See text for calculation details.

These calculations (Table 2) suggest that in vivo, intracellular urea concentration is about 76% of extracellular urea concentration, and this rises to approximate equality in preparations perfused with Control saline 1. When extracellular urea is approximately halved, in perfusions with Control saline 2, intracellular urea remains unchanged. However, when equimolar thiourea or acetamide are present in the perfusion medium, then intracellular urea concentrations are reduced by about 55%. Thus in the absence of the analogues, gill intracellular urea is well-regulated in the face of a large decrease in extracellular urea, but the presence of either analogue markedly depresses intracellular urea concentration.

These calculations also indicate that intracellular thiourea concentrations are remarkably 6-fold higher than extracellular concentrations at the end of 45 min perfusion. This is not necessarily due to an active retention mechanism. Similar biomagnification has been seen in other systems such as the rat lung, and is probably explained by binding of the sulfhydryl moiety on thiourea to cellular membrane proteins (Hollinger, Giri & Hwang, 1976; Hollinger & Giri, 1990). Adsorption is unlikely to occur for either urea or acetamide, which do not contain sulfhydryl moieties. In contrast to thiourea, intracellular acetamide concentrations remained well below extracellular acetamide levels, as well as below intracellular urea levels, despite the ability of acetamide to displace intracellular urea. Based on both urea efflux rates and acetamide efflux rates, this analogue is a more effective blocker of the urea retention mechanism than thiourea, yet appears to be poorly reabsorbed itself. It is clear that urea transporters in different systems may vary both in their affinity for analogues, and in their transport capacity for analogues. See for example the studies on two different urea transporters in gills and kidney of an unusual ureotelic teleost, the gulf toadfish (Opsanus beta) by McDonald et al. (2000) and additional examples cited therein. In the kidney of Squalus acanthias, an apparent Na+-linked active urea reabsorption mechanism transports acetamide, but to a lesser extent than urea, yet it does not transport thiourea (Schmidt-Nielsen & Rabinowitz, 1964; Schmidt-Nielsen, Truniger & Rabinowitz, 1972).

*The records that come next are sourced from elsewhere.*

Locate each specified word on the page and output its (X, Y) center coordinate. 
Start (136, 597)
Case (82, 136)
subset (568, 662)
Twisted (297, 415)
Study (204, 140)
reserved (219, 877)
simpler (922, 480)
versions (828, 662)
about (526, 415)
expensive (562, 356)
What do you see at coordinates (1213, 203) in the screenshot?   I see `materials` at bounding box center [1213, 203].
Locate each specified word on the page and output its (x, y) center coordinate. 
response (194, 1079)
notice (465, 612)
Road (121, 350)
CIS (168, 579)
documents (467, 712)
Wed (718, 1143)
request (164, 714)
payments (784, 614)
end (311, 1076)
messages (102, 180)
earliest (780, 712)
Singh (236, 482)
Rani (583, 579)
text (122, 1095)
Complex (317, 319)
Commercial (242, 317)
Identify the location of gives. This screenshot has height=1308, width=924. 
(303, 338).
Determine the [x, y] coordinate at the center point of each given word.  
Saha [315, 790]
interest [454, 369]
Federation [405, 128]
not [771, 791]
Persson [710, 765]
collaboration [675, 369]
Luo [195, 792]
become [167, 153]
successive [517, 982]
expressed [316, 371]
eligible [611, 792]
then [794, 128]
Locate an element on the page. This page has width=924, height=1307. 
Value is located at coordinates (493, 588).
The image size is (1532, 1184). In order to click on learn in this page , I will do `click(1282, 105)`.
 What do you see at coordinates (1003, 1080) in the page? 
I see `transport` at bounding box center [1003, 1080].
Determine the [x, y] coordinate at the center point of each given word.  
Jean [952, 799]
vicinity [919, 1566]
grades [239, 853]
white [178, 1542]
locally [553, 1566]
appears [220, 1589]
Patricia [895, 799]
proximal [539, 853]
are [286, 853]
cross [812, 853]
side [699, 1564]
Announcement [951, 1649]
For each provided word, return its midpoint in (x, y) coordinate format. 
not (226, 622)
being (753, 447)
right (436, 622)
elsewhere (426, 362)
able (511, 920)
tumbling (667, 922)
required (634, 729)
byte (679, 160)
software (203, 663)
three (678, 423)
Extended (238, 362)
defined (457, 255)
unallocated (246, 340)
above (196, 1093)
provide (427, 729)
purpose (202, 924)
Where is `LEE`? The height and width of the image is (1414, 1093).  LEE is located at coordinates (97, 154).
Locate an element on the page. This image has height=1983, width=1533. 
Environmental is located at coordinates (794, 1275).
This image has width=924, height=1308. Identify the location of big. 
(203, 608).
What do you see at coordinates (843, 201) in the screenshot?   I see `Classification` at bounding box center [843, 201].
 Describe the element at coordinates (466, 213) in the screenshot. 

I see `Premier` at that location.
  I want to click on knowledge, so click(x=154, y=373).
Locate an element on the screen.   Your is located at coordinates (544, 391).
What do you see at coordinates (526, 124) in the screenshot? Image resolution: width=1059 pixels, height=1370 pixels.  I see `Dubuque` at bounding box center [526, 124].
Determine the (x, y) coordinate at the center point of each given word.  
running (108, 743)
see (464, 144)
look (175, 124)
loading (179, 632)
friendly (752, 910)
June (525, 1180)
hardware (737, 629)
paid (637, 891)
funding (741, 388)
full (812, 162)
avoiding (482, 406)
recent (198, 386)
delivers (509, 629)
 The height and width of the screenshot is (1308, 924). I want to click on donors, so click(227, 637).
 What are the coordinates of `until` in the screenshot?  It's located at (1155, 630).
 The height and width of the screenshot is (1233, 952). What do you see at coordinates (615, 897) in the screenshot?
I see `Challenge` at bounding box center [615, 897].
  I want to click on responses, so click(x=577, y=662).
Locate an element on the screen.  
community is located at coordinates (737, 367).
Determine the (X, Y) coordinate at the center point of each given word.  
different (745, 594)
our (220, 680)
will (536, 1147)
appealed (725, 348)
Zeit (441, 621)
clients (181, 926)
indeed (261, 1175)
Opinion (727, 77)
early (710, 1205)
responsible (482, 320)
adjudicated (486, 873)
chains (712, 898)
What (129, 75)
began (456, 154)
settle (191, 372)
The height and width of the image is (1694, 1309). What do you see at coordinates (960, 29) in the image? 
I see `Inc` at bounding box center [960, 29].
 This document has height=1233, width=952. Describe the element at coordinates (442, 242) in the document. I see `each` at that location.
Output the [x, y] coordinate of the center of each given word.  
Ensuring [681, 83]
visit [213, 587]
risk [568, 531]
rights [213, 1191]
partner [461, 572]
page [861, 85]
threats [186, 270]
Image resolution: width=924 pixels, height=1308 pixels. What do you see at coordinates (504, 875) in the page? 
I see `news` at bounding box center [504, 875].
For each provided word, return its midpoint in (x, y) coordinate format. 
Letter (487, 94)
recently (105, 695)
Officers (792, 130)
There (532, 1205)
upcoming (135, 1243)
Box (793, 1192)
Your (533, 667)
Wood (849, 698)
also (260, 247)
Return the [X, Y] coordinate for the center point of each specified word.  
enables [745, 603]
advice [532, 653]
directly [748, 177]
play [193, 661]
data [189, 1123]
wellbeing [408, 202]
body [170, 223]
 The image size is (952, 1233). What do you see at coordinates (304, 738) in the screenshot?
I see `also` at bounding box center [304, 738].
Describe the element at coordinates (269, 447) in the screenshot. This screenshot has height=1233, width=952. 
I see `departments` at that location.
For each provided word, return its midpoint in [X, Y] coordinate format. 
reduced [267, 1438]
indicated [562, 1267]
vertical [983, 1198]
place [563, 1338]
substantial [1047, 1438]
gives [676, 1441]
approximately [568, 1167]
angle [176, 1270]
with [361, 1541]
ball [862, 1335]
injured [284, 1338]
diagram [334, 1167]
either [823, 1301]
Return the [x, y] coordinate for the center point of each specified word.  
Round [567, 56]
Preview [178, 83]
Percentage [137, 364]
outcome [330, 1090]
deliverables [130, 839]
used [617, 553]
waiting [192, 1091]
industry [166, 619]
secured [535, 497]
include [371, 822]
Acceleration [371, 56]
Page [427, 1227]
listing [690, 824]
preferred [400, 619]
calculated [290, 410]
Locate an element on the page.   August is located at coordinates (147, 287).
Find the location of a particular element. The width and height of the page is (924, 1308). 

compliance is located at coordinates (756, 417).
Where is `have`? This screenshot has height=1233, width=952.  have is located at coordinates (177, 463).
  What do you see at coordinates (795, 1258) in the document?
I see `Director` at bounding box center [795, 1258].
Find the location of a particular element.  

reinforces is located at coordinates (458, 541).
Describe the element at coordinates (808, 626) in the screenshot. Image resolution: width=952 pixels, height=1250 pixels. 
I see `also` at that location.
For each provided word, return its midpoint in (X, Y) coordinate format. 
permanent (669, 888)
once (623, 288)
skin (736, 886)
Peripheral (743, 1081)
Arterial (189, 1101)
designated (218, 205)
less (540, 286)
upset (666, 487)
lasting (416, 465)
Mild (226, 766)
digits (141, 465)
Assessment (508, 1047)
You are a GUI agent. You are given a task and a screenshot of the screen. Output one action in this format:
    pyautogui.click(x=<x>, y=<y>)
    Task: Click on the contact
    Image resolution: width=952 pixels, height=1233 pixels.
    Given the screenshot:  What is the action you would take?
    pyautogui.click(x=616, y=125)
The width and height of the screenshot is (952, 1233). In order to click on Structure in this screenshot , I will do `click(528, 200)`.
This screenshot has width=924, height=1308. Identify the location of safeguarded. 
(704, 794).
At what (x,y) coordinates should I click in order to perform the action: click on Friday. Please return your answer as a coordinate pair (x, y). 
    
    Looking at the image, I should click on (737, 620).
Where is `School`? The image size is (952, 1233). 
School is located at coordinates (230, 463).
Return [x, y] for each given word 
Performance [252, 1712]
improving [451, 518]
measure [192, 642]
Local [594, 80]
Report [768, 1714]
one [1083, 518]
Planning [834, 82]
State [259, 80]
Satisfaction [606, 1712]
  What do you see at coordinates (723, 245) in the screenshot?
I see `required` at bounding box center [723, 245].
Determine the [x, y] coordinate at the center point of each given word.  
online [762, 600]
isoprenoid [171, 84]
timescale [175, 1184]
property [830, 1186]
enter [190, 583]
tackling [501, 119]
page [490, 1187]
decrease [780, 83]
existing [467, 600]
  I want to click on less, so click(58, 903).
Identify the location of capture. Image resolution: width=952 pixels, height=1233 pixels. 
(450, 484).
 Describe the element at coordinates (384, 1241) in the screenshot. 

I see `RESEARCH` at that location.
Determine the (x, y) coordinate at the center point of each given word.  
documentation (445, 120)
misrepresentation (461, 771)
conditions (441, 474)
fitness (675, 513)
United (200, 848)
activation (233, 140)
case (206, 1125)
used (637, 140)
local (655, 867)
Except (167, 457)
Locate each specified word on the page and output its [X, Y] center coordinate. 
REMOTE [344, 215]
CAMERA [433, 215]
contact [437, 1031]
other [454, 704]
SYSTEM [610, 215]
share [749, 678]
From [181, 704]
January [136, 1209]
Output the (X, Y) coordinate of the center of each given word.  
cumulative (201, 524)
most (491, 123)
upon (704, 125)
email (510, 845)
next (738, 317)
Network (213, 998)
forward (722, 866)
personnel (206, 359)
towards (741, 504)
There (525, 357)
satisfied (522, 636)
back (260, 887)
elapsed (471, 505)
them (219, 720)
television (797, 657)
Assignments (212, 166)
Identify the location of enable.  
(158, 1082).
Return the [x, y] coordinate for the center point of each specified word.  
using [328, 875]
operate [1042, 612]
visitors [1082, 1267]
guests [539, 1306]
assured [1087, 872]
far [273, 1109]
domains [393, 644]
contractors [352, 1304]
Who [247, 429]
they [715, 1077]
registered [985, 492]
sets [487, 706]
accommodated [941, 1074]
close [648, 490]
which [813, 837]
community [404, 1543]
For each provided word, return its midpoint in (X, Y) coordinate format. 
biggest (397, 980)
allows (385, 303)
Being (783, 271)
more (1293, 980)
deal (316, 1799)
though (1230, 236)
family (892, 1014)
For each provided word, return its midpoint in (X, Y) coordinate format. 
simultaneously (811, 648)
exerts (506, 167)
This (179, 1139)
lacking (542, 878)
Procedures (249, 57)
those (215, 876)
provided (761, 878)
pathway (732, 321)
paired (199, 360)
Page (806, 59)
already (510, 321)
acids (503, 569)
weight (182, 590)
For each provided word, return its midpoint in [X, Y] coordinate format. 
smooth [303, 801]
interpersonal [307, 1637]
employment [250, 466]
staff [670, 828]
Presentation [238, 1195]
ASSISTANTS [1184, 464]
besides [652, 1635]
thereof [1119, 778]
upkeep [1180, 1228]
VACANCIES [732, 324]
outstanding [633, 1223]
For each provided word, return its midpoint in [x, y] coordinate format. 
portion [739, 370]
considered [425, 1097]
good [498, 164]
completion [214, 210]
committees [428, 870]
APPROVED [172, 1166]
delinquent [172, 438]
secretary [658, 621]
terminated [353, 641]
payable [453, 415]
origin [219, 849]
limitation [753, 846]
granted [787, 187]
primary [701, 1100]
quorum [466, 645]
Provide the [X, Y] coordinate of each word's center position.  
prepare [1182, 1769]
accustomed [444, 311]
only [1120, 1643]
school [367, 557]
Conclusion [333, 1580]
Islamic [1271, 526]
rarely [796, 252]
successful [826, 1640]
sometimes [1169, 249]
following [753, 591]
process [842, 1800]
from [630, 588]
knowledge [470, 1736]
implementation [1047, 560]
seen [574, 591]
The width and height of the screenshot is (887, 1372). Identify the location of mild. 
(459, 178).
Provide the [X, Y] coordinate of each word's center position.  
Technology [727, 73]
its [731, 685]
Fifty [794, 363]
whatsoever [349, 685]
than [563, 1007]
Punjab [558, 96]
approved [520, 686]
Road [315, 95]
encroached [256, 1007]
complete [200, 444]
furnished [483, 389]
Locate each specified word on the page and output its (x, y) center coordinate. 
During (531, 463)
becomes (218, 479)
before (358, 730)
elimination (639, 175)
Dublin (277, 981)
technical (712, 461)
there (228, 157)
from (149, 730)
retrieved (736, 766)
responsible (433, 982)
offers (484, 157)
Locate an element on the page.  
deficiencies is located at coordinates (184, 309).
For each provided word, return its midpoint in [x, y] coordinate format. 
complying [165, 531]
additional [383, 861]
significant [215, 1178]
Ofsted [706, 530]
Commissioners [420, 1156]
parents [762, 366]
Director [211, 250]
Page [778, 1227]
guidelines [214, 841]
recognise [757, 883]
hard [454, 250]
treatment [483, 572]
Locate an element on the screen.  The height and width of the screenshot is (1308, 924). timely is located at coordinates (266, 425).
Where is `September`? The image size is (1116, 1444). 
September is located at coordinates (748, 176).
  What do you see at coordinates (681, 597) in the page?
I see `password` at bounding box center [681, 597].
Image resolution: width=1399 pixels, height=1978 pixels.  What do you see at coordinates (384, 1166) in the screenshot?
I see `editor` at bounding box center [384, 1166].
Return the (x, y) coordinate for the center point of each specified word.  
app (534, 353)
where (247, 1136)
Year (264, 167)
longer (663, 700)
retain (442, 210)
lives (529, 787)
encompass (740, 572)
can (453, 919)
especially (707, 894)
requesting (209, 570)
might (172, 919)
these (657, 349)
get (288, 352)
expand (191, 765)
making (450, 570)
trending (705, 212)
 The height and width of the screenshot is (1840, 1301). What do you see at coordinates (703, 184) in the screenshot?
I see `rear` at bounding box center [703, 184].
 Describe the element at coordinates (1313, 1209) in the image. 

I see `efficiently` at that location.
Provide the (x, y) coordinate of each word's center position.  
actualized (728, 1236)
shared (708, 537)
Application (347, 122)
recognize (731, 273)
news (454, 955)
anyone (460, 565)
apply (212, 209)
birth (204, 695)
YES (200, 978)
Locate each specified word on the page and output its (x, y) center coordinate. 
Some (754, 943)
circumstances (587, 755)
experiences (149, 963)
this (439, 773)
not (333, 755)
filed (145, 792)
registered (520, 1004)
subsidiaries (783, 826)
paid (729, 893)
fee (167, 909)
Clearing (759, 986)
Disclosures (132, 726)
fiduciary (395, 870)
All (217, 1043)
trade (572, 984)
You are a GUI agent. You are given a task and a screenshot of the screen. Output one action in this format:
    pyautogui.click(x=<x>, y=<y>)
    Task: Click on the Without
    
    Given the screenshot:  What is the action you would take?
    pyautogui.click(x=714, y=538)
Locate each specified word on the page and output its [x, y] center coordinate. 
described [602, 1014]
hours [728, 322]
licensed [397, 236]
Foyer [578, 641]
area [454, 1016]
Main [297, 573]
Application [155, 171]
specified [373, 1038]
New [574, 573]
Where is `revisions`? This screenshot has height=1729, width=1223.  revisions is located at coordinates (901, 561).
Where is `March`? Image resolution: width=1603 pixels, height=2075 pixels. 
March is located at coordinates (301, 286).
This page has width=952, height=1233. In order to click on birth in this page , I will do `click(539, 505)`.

Implications and a new proposal

The present results clearly support the concept of an active urea back-transport mechanism in the gills, reducing effective urea permeability. However, while not discounting the presence of such a back-transporter and an unusual lipid composition in the basolateral membranes (Fines, Ballantyne & Wright, 2001), they return the focus to the apical membranes as the limiting barrier (Pärt, Wright & Wood, 1998; Hill et al., 2004). It is difficult to see how the basolateral membranes could be limiting when intracellular urea concentrations are close to extracellular levels. We suggest this dichotomy could be explained by the presence of a back-transporter on the apical membranes, actively scavenging urea from the boundary layer as it leaks out. The primary effects of thiourea and acetamide in the present study would have been due to competition for this apical back-transporter, thereby increasing urea efflux and reducing intracellular urea concentration. There is undoubtedly a strong inwardly directed Na+ gradient from the external seawater across the apical membranes that could power such a mechanism by co-transport, as in the dogfish kidney (Schmidt-Nielsen, Truniger & Rabinowitz, 1972), and unidirectional Na+ influx rates are many-fold higher than urea efflux rates in other elasmobranchs (Payan & Maetz, 1973; Carrier & Evans, 1972; Haywood, 1974; Bentley, Maetz & Payan, 1976). To our knowledge, this possibility has never been investigated.